Итак, победа оставалась за наставницей, и девочка возвращалась домой, с свеже-живорожденными познаниями в голове и с умом, открытым благородной любознательности, целуя сестру и благодаря ее после того, как она вдоволь воспользовалась ее терпением, радуясь перспективе урока с отцом, который был высшим наставником той и другой, или с Анри, возлюбленным репетитором. Наконец, она говорила в заключение:
— Надеюсь, что ты меня сегодня достаточно намучила, Аделаида прекрасная! Раз я все это вытерпела, я, значит, маленькое чудо ума и благоразумия. Если ты сегодня вечером не сочинишь для меня романса, то у тебя нет ни сердца, ни головы!
Итак, Аделаида сочиняла в свободные минуты вечером, перед сном, эти стихи, которые потрясли мой ум, эти мелодии, звучавшие в моей душе и неудержимо толкавшие меня достать из ящика мой гобой, осужденный на молчание. Она была артистка между прочим, когда у нее была на то минутка, и она не желала себе другой публики, кроме Розы, и другого доверенного лица, кроме своей подушки! И конечно, она недолго мяла ее, эту девственную подушку, ибо щеки ее обладали той пушистой свежестью, которую дают чистый сон и радость жизни в полном расцвете.

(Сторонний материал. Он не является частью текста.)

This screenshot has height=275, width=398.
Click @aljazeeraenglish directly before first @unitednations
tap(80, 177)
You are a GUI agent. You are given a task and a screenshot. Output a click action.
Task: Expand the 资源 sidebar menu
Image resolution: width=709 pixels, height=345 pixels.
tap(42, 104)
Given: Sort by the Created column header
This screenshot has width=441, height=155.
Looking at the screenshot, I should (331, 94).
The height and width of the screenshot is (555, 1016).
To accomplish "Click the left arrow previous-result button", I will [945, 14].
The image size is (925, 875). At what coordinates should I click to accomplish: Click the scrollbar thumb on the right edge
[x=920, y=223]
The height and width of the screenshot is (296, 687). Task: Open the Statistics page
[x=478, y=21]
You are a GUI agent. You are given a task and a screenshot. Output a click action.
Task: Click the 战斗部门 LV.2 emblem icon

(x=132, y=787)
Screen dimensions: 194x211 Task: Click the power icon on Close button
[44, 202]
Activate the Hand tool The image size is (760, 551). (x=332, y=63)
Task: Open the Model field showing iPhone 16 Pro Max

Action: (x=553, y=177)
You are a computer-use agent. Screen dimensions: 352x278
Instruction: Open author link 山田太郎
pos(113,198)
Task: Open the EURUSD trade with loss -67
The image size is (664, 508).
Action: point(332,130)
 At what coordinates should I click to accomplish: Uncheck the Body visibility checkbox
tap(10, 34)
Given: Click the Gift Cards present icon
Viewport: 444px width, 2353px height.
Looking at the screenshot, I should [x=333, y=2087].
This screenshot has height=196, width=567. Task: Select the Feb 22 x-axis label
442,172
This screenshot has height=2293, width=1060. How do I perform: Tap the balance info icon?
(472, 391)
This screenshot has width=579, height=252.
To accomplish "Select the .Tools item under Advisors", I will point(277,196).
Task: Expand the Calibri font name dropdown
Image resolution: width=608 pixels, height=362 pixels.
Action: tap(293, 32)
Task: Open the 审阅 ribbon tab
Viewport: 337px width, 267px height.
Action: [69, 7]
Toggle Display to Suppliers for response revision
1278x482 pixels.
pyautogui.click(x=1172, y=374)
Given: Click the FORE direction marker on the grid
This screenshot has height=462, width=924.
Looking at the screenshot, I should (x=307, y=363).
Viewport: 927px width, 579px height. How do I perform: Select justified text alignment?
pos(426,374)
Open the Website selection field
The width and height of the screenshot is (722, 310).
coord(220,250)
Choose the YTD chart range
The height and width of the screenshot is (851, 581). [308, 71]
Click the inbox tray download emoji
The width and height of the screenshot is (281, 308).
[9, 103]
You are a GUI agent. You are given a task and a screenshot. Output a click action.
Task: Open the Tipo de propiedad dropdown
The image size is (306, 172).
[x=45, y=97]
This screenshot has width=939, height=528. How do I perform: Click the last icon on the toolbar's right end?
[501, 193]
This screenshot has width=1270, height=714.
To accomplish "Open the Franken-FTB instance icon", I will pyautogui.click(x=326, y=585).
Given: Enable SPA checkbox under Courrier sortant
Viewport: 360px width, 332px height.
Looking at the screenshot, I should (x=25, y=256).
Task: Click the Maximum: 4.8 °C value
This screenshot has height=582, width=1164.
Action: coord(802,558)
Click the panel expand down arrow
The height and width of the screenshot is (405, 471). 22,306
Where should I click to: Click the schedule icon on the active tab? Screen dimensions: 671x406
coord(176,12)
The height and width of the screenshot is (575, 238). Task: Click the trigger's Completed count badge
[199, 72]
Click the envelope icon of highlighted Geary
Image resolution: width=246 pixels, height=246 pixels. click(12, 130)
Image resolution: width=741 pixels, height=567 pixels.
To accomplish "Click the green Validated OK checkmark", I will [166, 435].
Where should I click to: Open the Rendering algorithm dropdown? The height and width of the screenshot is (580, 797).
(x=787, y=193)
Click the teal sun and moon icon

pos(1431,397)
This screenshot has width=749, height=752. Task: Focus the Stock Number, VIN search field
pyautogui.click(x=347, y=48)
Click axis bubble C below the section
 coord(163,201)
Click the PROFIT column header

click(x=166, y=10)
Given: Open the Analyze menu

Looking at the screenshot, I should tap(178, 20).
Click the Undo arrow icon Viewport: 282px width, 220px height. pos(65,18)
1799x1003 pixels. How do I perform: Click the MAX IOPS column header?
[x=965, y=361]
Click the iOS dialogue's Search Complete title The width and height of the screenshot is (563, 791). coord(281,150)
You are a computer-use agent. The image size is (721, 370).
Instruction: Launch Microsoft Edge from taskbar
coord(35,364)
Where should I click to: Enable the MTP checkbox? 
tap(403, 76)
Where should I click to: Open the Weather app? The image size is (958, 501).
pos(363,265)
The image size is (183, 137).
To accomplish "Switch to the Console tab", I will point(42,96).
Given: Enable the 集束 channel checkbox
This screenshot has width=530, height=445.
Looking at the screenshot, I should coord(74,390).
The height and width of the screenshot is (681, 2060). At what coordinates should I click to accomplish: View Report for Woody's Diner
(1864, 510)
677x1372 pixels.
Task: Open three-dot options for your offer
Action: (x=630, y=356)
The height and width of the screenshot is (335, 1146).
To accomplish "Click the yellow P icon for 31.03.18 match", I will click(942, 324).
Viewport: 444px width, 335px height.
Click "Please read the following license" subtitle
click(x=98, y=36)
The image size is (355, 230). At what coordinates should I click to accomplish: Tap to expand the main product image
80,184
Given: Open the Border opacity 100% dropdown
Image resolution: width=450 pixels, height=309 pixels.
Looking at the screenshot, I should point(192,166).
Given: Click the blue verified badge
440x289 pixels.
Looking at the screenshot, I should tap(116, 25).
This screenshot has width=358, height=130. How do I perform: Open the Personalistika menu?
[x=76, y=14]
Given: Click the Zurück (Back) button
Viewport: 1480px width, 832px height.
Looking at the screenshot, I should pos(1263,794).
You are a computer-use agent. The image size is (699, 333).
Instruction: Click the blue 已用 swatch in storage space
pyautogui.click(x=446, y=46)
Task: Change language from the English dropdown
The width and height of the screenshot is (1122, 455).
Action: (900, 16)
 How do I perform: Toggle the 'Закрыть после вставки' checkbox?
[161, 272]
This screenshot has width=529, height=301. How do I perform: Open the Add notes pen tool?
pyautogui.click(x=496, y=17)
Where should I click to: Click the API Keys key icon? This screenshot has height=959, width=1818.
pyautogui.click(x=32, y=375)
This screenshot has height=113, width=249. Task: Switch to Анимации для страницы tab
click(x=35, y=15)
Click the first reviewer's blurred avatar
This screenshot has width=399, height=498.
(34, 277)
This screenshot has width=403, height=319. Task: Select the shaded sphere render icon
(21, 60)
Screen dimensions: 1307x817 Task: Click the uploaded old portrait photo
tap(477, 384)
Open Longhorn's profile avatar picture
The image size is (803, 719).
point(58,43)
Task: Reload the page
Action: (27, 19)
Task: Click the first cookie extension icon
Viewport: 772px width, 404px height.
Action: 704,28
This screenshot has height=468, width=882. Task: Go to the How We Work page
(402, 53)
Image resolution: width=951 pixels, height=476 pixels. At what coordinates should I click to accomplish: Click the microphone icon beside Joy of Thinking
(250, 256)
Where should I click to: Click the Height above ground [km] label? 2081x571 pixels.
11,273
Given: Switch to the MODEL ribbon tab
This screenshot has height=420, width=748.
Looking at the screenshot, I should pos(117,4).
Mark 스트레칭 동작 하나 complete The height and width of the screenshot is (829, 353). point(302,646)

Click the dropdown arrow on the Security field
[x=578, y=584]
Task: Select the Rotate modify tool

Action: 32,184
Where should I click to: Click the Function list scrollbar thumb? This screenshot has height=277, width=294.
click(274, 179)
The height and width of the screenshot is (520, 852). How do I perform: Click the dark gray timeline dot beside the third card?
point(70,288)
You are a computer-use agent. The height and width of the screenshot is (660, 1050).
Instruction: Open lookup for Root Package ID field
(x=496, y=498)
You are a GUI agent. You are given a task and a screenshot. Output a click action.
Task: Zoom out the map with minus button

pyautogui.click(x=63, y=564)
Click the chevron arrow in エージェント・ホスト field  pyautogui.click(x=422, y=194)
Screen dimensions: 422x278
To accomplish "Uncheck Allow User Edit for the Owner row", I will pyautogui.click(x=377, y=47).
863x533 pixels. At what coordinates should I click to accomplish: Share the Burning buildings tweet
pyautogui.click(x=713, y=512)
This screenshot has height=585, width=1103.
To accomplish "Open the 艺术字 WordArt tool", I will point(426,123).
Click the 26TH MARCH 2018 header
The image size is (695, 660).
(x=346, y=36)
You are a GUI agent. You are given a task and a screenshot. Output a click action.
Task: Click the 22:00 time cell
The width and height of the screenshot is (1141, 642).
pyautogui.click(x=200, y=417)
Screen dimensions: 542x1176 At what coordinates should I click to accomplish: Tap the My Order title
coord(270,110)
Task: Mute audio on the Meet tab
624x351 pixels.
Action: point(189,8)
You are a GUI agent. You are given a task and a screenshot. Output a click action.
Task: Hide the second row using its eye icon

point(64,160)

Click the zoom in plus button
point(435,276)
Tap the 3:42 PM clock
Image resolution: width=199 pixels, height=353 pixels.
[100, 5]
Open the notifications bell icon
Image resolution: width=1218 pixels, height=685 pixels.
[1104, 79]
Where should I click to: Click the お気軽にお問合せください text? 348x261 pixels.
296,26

А я отталкивал от себя всякое техническое занятие, до такой степени я боялся уменьшить пыл моего дыхания и замедлить вдохновение! Я не думал, чтобы жизнь могла разделяться серией разнообразных забот; мне всегда не нравилось, чтобы поэты рассуждали, женщины пеклись бы о чем-нибудь другом, кроме своей красоты. Я тщательно оставлял в бездеятельности разнообразные способности, развитые во мне до известной степени моим начальным воспитанием. Я стремился к тому, чтобы иметь для употребления только одну лиру, а в этой лире — только одну звучную струну, которая должна была потрясти мир… и которая еще ничего не сказала!